◆ TASK TO COMPLETE ◆
Repeat the entries exactly, and do not carry the pictures over.

◆ RECORDS SUPPLIED ◆
:::

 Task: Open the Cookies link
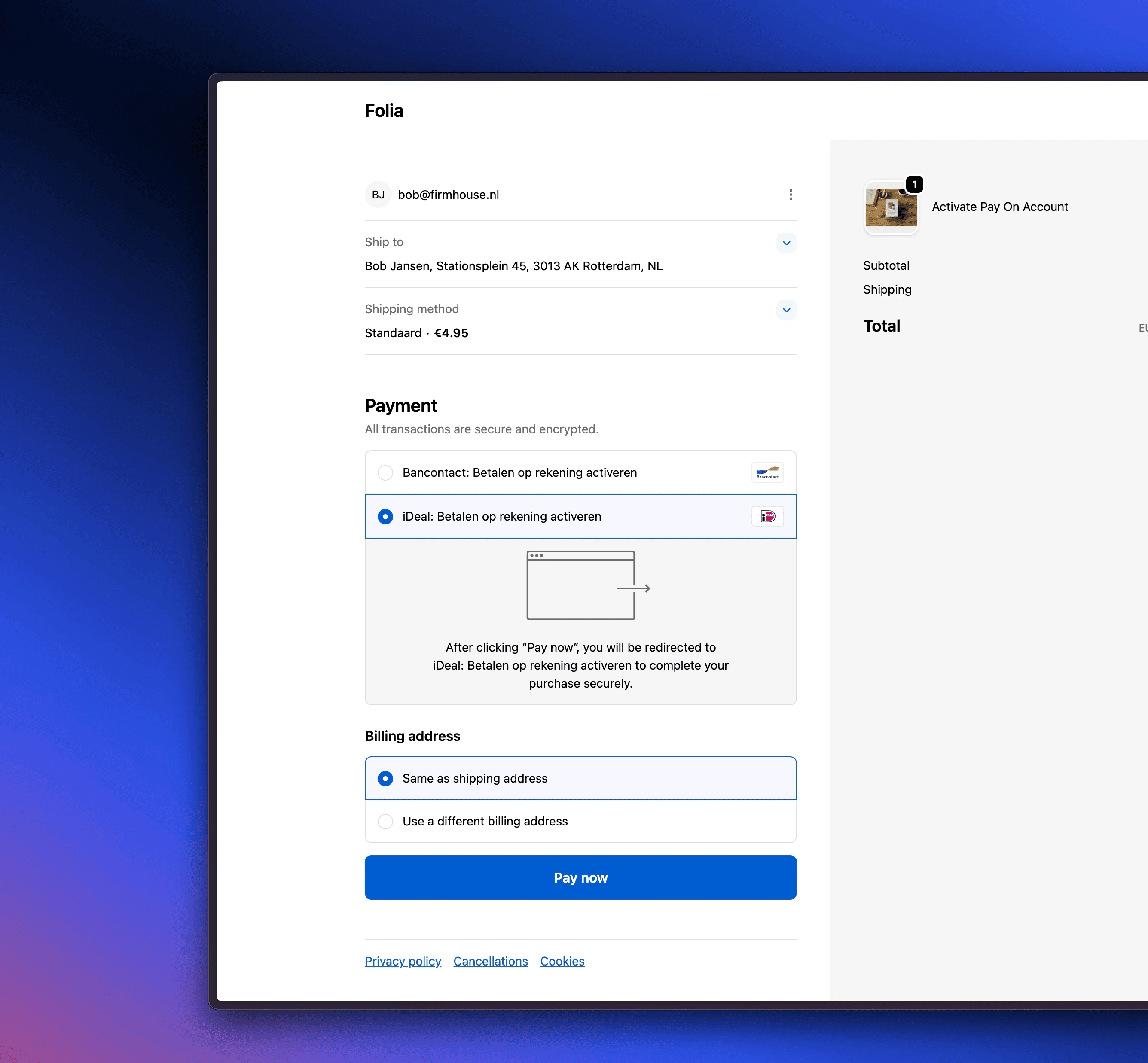(x=562, y=961)
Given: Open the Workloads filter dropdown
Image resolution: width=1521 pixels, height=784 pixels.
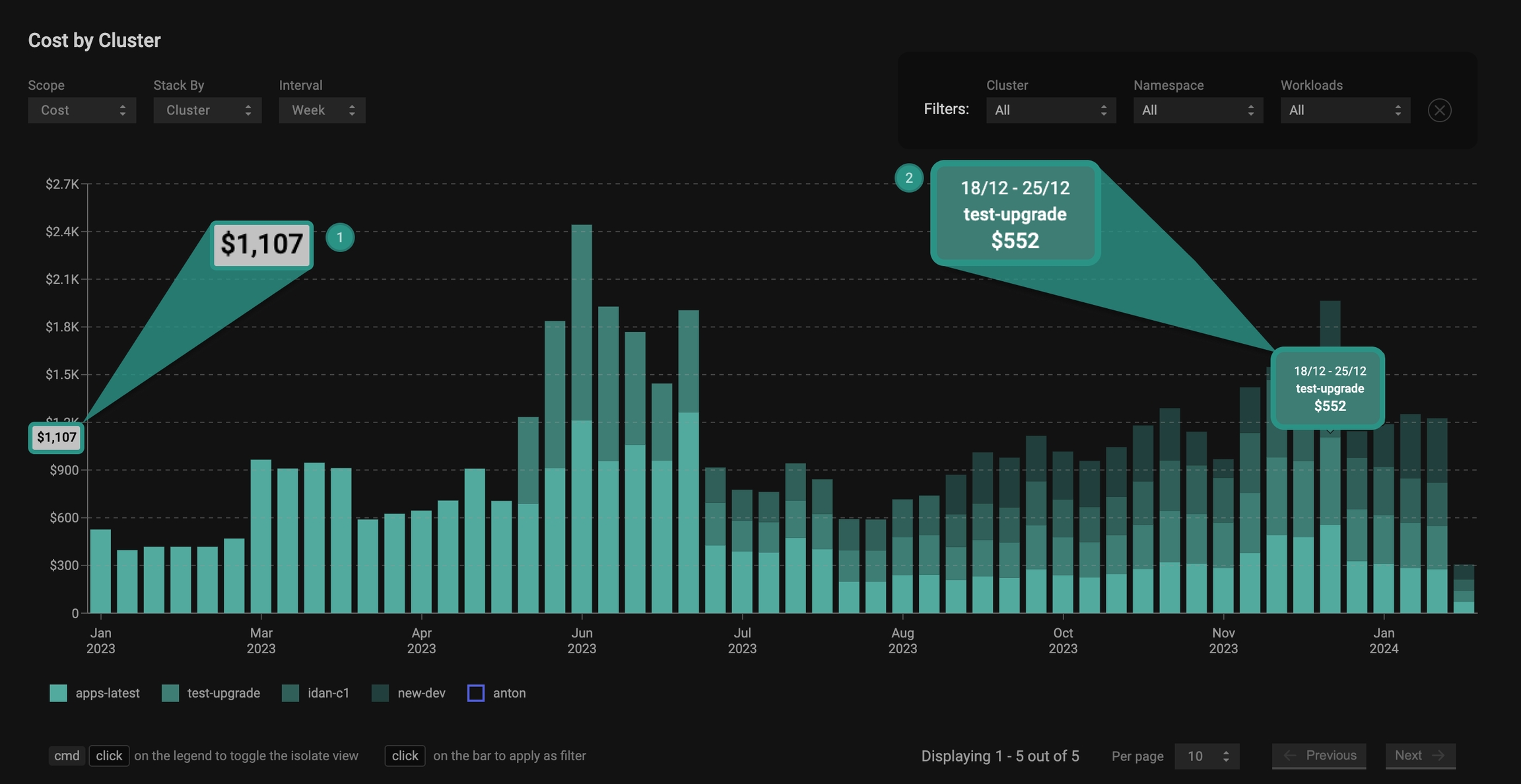Looking at the screenshot, I should 1345,110.
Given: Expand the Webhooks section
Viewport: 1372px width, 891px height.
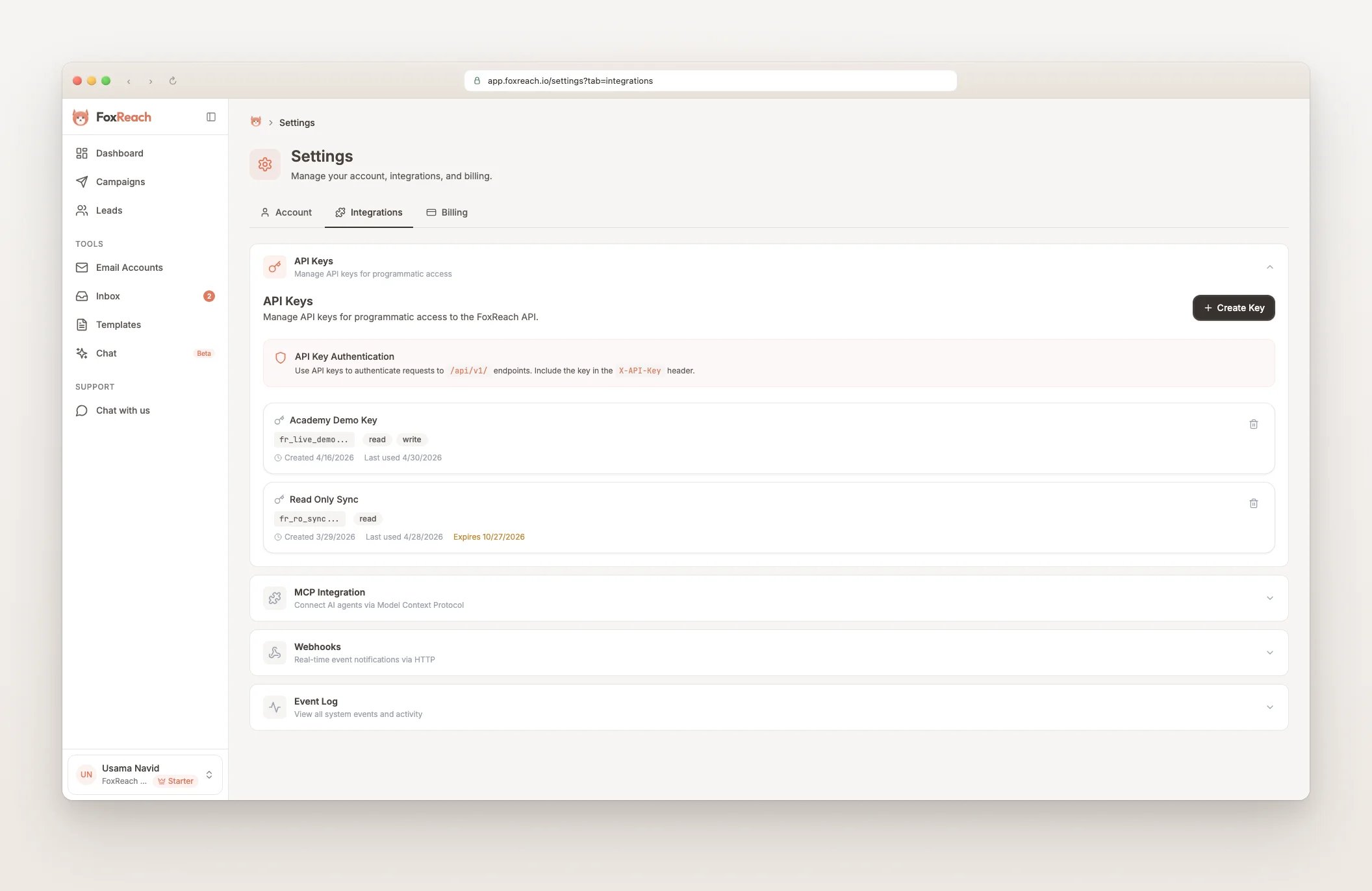Looking at the screenshot, I should [1269, 653].
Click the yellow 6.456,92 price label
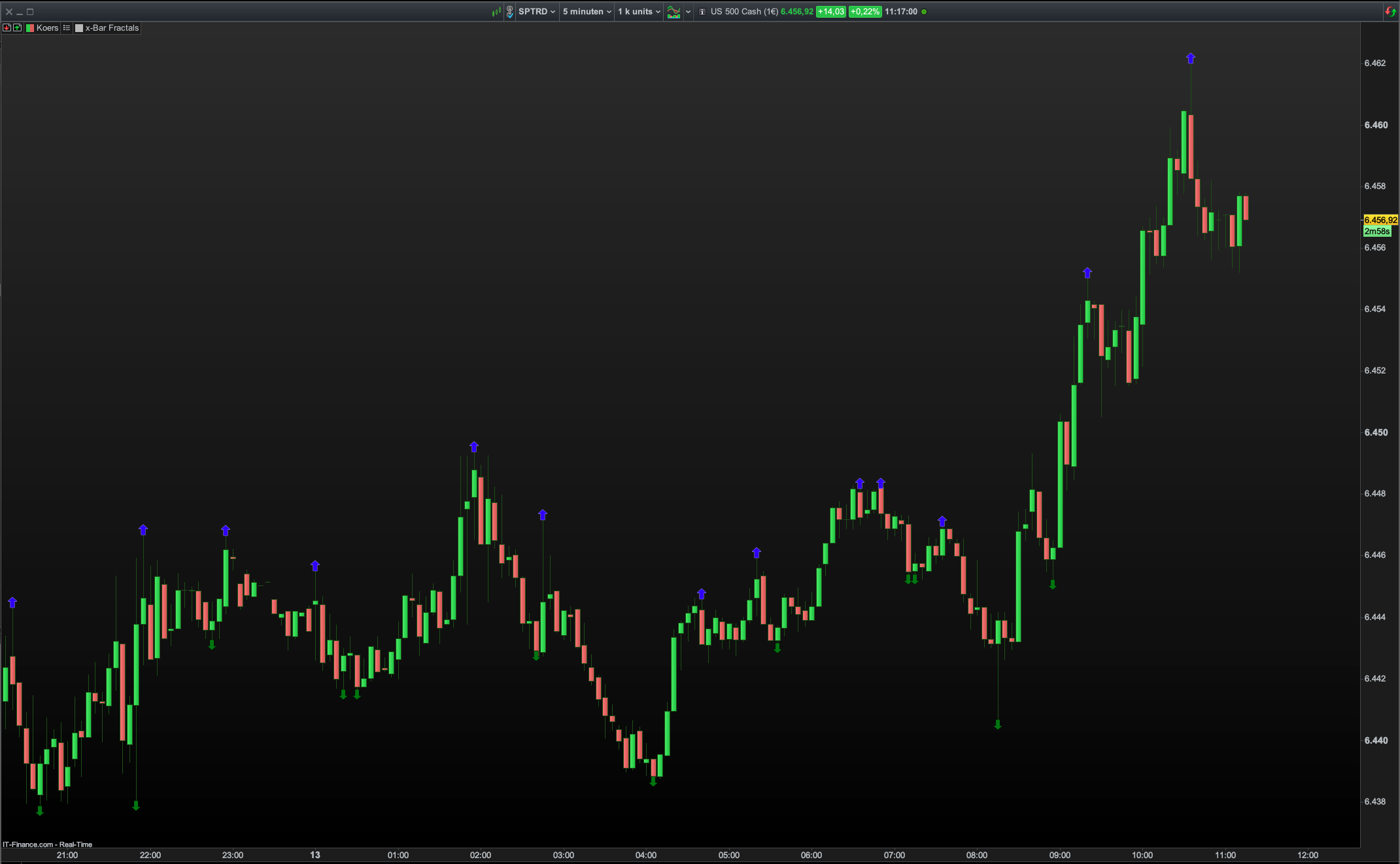The height and width of the screenshot is (864, 1400). (x=1380, y=220)
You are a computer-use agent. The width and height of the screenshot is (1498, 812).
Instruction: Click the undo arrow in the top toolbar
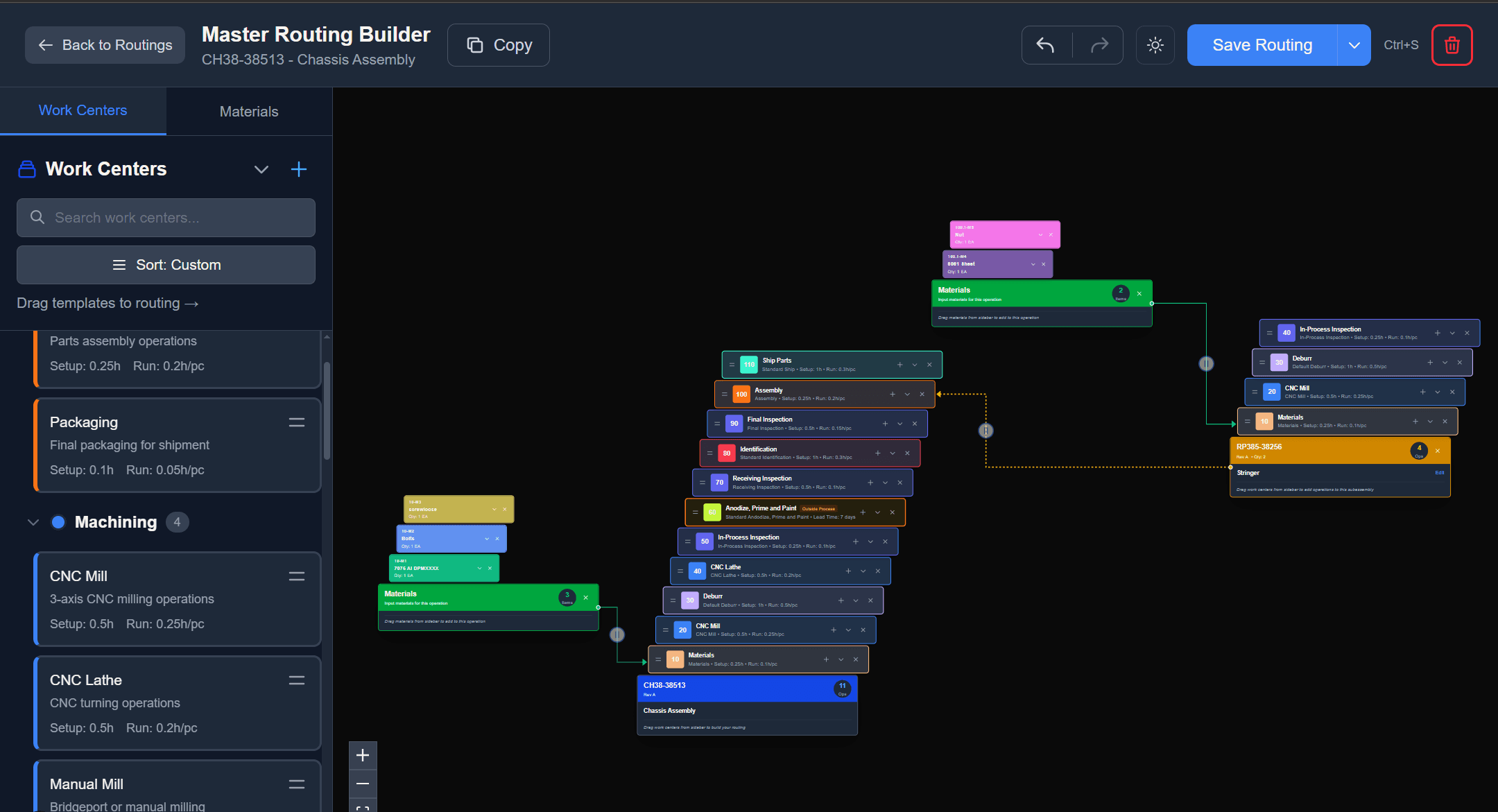pyautogui.click(x=1046, y=44)
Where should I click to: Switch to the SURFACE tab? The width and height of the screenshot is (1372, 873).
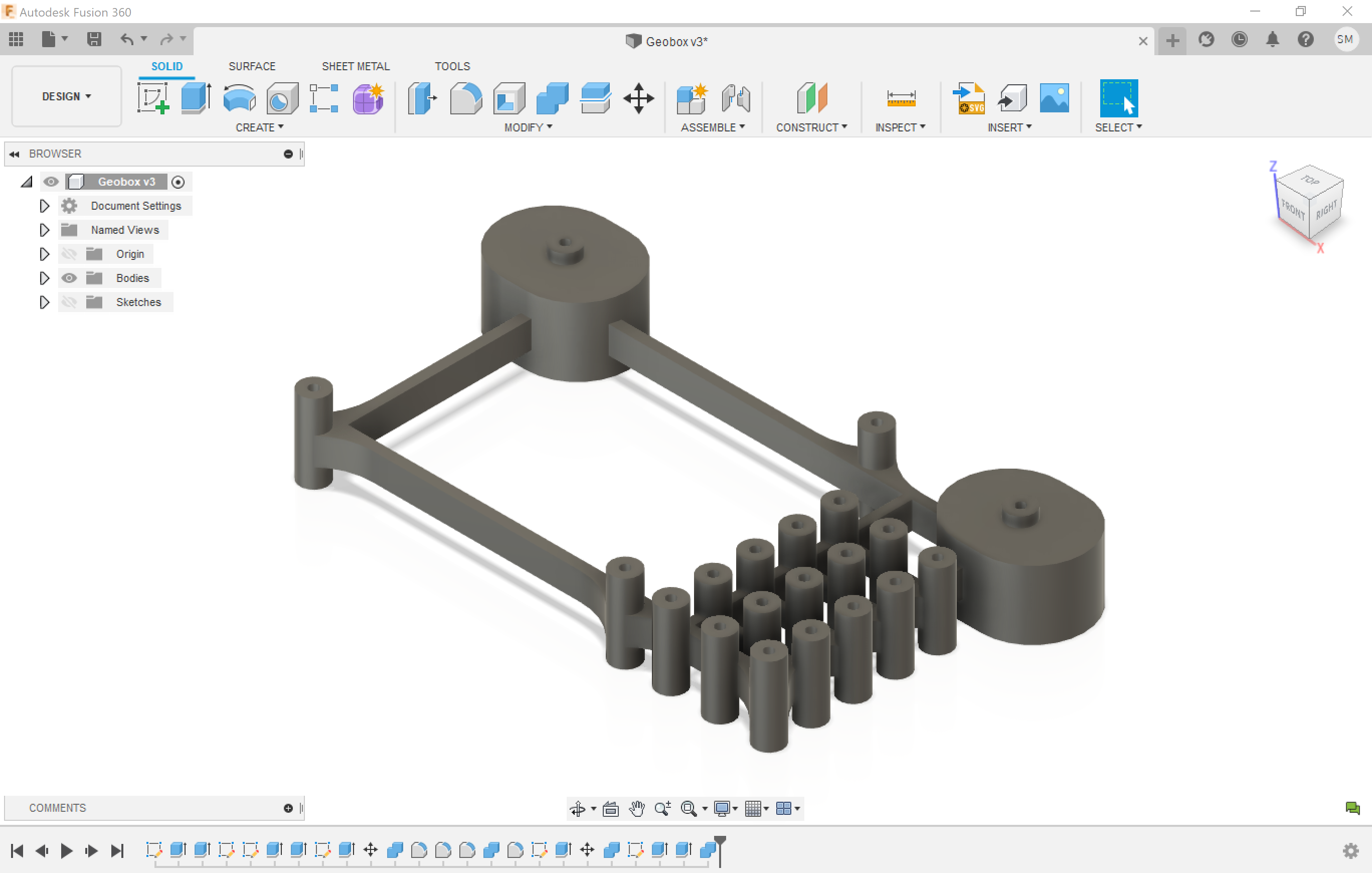(252, 66)
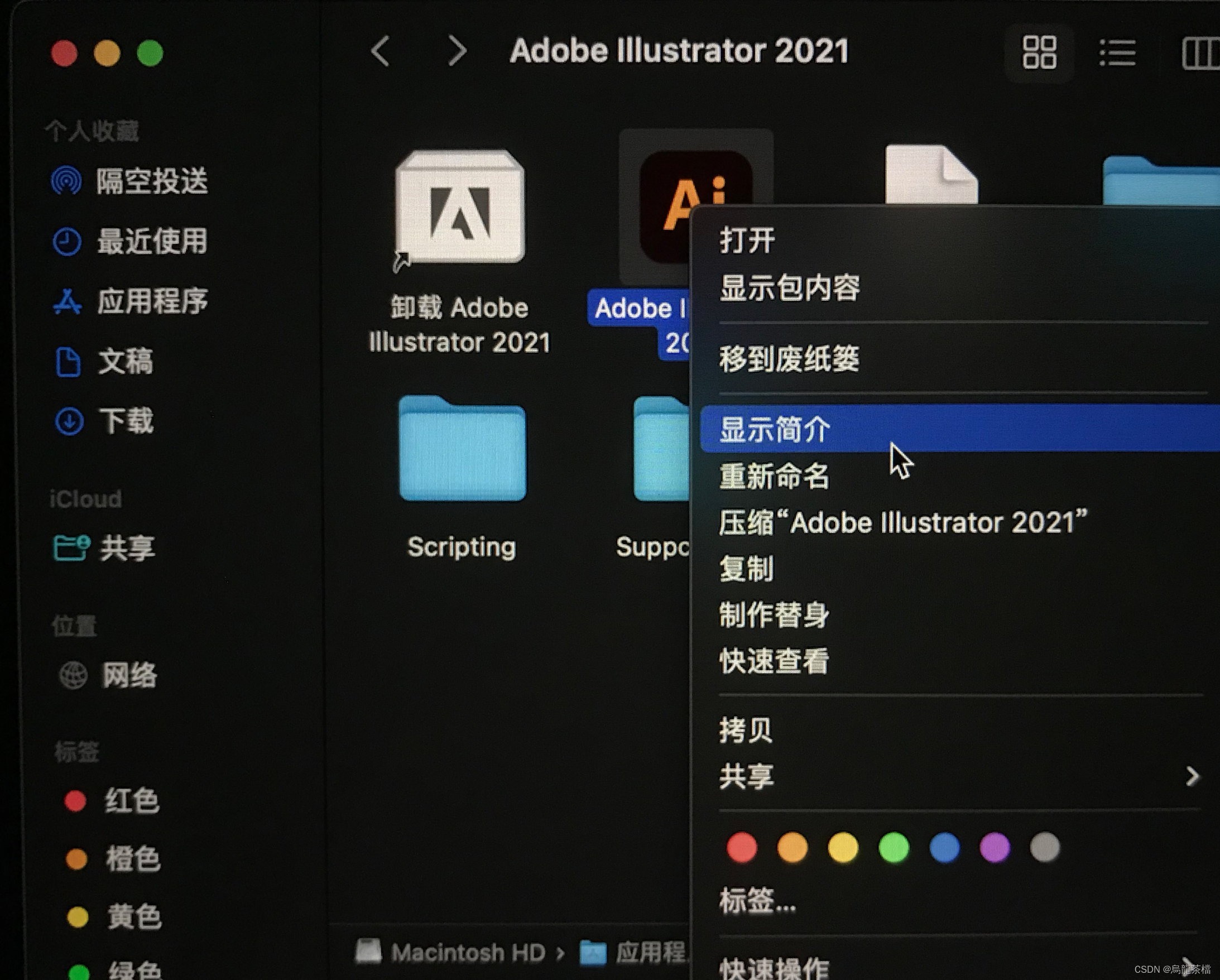Image resolution: width=1220 pixels, height=980 pixels.
Task: Go forward in folder history
Action: pyautogui.click(x=457, y=51)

:::

◆ TASK RESULT ◆
 Task: Open the Cookies link
(x=562, y=961)
Given: Open the Workloads filter dropdown
Image resolution: width=1521 pixels, height=784 pixels.
Looking at the screenshot, I should 1345,110.
Given: Expand the Webhooks section
Viewport: 1372px width, 891px height.
Looking at the screenshot, I should [1269, 653].
Click the yellow 6.456,92 price label
The height and width of the screenshot is (864, 1400). (x=1380, y=220)
You are a computer-use agent. The width and height of the screenshot is (1498, 812).
Instruction: Click the undo arrow in the top toolbar
pyautogui.click(x=1046, y=44)
Where should I click to: Switch to the SURFACE tab? The width and height of the screenshot is (1372, 873).
(252, 66)
Image resolution: width=1220 pixels, height=980 pixels.
Task: Go forward in folder history
Action: pyautogui.click(x=457, y=51)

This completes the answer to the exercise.